Enio MouraValle (já falecido, em depoimento gravado para a ocasião do aniversário de 80 anos de Bohrer)

“Quando penso no Zeca, tenho uma certeza: a coisa mais importante do ser humano é ser humano. O Zeca sempre foi humano – durante todos os meus anos de convivência com ele, eu sempre tive a certeza de que ele era um chefe que era muito gente como a gente, humano, uma pessoa com muita empatia. Ele sempre representou isso pra mim. Lembro que, numa manhã de domingo, ele apareceu na fábrica com um visitante americano. Estava na fábrica aquele dia, e o americano perguntou o que eu estava fazendo lá. Respondi que o responsável pelo forno de tratamento térmico não tinha ido trabalhar, eu estava substituindo-o”. O americano ficou espantado com o fato de um gerente estar lá fazendo aquilo, ainda mais num dia de folga. Mais tarde, quando eu estive viajando aos Estados Unidos, alguém veio me contar que essa história correu por lá. Eu comentei, apenas: ‘‘o único cara que merecia isso era o Zeca, um chefe muito bom e humano com todos. Ele merecia tudo’’”.
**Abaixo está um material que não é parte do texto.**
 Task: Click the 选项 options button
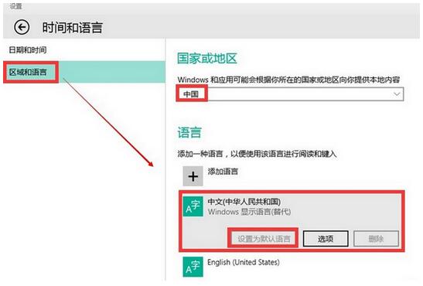[x=326, y=239]
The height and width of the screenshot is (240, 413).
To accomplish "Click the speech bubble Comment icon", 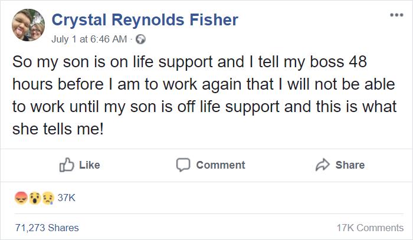I will (183, 165).
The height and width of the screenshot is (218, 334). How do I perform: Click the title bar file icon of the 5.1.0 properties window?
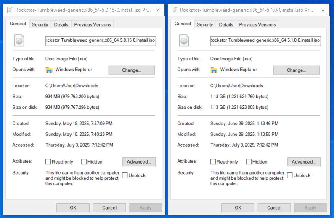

Johann Wolfgang Limbacher (já falecido, em depoimento gravado para a ocasião do aniversário de 80 anos de Bohrer)

“Tenho muito orgulho de ter construído coisas importantes com a ajuda do Zeca, liderado por ele. A Albarus era uma empresa com uma história tão sólida também graças a este empreendedor, businessman impecável e, mais importante de tudo, um visionário”

Sidnei Del Gaudio

“O Zeca foi um chefe muito leal, e um verdadeiro amigo dos colaboradores, durante muitos e muitos anos. Só tenho a agradecer tudo o que aprendemos todos com ele”.

Tito Livio Goron

“Sou extremamente grato pelos 23 anos em que trabalhei diretamente com o Zeca, acredito que a empresa cresceu muito devido ao empreendedorismo deste líder único, impressionante, um chefe que trabalhava muito afinado conosco e que nos fazia ser sempre melhores. A colaboração deste time, que trabalhava muito unido e na mesma direção, é também um dos muitos méritos do Zeca”.

Slavko Rozman

“Embora eu seja da ‘Velha Guarda’, entrei na Albarus já na metade do caminho da empresa, vim para ela junto com a Racine Hidráulica, mas convivi um pouco com o Zeca dento da empresa – a amizade permaneceu a mesma depois que ele se aposentou, e a gratidão só aumentou. Agradeço a ele pelos anos de orientação, visão e experiência que ele trouxe para a empresa”.

Paulo Born

“Conheci o Zeca quando eu era estagiário na Albarus, em 1959, e ele já era Diretor da empresa, em São Paulo. Nós, aqui em Porto Alegre, tínhamos que lutar para atender as necessidades do mercado e o Zeca vinha de lá para cobrar um melhor desempenho da gente. Sempre me impressionou a forma como ele fazia isso: com um tom muito amigável, de forma simpática. Ele era um verdadeiro líder – e um líder é uma coisa muito difícil de se definir, mas uma coisa posso dizer: ele nos conduziu através de tormentas e dificuldades, e nos trouxe segurança e confiança. Ás vezes, eu achava que ele pensava que a gente ia era acabar levando a empresa à falência (risos), mas isso nunca aconteceu graças ao seu tino fantástico para negócios – ele sempre trazia o barco para a rota certa”.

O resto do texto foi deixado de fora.